A IGREJA E A SUA RE-FORMA

ENSAIO
A IGREJA E A SUA RE-FORMA
O Papa Francisco recolocou no centro, com vigor e clareza, o imperativo exigente da reforma. Trata-se de voltar a despertar na Igreja, a todos os níveis e em todas as expressões, o impulso interior a assumir e os caminhos concretos a empreender, no aqui e agora, marcados pelo Espírito no quadrante da História, para se con-formar, pessoal e comunitariamente, à “forma” de Jesus, isto é, à substância e ao estilo da sua experiência, na medida em que estes expressam e comunicam o desígnio primitivo, e ainda in fieri, sobre o Homem e o cosmos.

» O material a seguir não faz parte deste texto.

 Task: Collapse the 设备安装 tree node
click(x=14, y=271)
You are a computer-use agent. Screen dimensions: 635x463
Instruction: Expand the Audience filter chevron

É esta a herança mais preciosa e mais interpelante do Vaticano II, de que o Papa Francisco lança, de novo e profeticamente, o evento e a promessa, com o timbre do ministério de unidade que lhe é próprio, enquanto Bispo de Roma.
É significativo que o tema da “reformatio tam in capite quam in membris” (a reforma tanto na cabeça – a hierarquia – como nos membros do Povo de Deus) comece a aparecer, a nível conciliar, no século XIV. Quando acontecia que a figura de Igreja, que surgiu a partir da luta pela sua liberdade em relação ao poder político, empreendida por Gregório VII – sob o fundamento da herança de luzes e de sombras deixada à Igreja pelo Imperador Constantino e depois por Carlos Magno – começava a mostrar preocupantes fendas, não obstante a idade de ouro do século XIII, com o florescer evangélico das Ordens Mendicantes, e isto precisamente pela visão hierocrática de Inocêncio III e de Bonifácio VIII.
A exigência da reforma explode depois no movimento protestante e, da parte católica, concretiza-se no ritmo que o Concílio de Trento imprime aos seus trabalhos, na produção, simultaneamente, de decretos doutrinais e de decretos de reforma, plasmando, por sua vez, a figura da Igreja católica nos séculos sucessivos, até ao Vaticano I e depois. É o tempo – difícil e indeciso – da modernidade, que a Igreja católica consegue, apesar de tudo, atravessar, com não pequenos êxitos, sobretudo graças a carismas como a reforma teresiana do Carmelo e o extraordinário papel de Inácio de Loyola e da Companhia de Jesus.
O Vaticano II mudou de página. Porque uma novidade robusta e rica de consequências está no facto de o último Concílio introduzir programaticamente a ideia da reforma, na interpretação performativa que propõe como evento e instituição. Portanto, se é verdade – como mais de uma vez afirmou Bento XVI – que esta proposta do Vaticano II é uma «reforma na continuidade», é também verdade que, pela primeira vez, se trata de uma reforma que – sem nada querer desperdiçar ou esquecer daquilo que é essencial – pretende, num só olhar, traduzir no hoje o coração palpitante do Evangelho de Jesus. E fá-lo com a maturidade, sem dúvida, adquirida em virtude da ação incessantemente renovadora e “encarnante” do Espírito Santo e no discernimento daqueles sinais dos tempos que hoje anunciam – como diz o Papa Francisco – não uma época de mudança, mas uma mudança de época.
Para dar só alguns exemplos: com o ecumenismo, a Igreja católica renuncia à sua “forma” entendida como absolutista, com a globalização à sua “forma” tipicamente ocidental, e, no encontro com as religiões, reveste-se da “forma” nova do diálogo. Daqui o não pequeno desafio de hoje.